Domestic fundamentals: (1) On the demand side, according to SMM research, steel mills have recently raised their prices several times, and the orders received by the mills have also picked up. Therefore, the short-term mismatch between supply and demand still exists, but the supply shortage is mainly reflected in some specifications with scarce supply. It is expected that the spot prices of mainstream specifications will remain stable with some upside momentum in the short term. The Wuxi market reported that some orders have been transmitted to the terminal end, but the transactions in the Foshan market are still in the intermediate stage and have not yet been transmitted to the downstream. Therefore, although the market has been speculating the traditional seasonal high in September and October, which boosted the confidence of longs coupled with warming market demand, it remains to be seen whether the terminal demand could improve smoothly. 

(2) On the supply side, the total output of domestic stainless steel mills is expected to increase slightly in September. Most private steel mills plan to maintain the production level seen in August, and the increase in production is mainly contributed by the newly commissioned steel mills and some large mills.

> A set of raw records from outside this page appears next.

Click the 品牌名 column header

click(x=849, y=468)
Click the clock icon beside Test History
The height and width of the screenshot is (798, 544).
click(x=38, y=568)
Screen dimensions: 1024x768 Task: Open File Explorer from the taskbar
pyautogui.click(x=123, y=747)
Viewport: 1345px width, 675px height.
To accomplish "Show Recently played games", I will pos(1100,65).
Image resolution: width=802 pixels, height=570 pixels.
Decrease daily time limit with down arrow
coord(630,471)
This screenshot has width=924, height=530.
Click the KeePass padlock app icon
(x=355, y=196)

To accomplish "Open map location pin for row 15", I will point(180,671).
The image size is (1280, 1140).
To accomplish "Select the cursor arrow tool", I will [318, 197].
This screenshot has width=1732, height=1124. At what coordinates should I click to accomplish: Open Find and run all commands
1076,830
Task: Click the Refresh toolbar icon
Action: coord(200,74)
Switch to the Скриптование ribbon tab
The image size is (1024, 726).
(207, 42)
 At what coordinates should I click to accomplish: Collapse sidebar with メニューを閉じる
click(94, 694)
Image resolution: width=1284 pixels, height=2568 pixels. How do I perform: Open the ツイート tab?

(3) On the cost side, the cost support is gradually strengthening. The demand for NPI has picked up after steel mills resume the production. And the price cut has slowed as the market players held firm to the prices. Ferrochrome prices are expected to rebound as more manufacturers reduced the production in light of serious losses. Steel scrap prices are also resilient amid supply shortage as a result of contracting circulation of scrap earlier. On the whole, the cost has a general tendency to rebound in the near future. The cost support for the SS contract is relatively strong, hence the room for decline is relatively limited.

Overall, the domestic supply and demand are still increasing simultaneously, accompanied by slight oversupply. The short-term mismatch between supply and demand has led to supply shortage in the market. The transaction situation is better with the market sentiment boomed. Furthermore, the inflow of Indonesia stainless steel to China is less than expected. And the domestic demand is picking up, while the overseas demand has also strengthened, which exceeded expectations. The SS contract has gained strong upward momentum. However, it is still necessary to stay alert as of whether steel mills will increase the production more than expected, and whether downstream consumption can be successfully transmitted to the terminal end. In addition, there is news recently that a steel mill may participate in futures contract delivery in September and October, and it is among the uncertainties that whether the futures contract could remain high in the short term. To sum up, SMM believes that the futures contract will remain high with further upside momentum in the near term.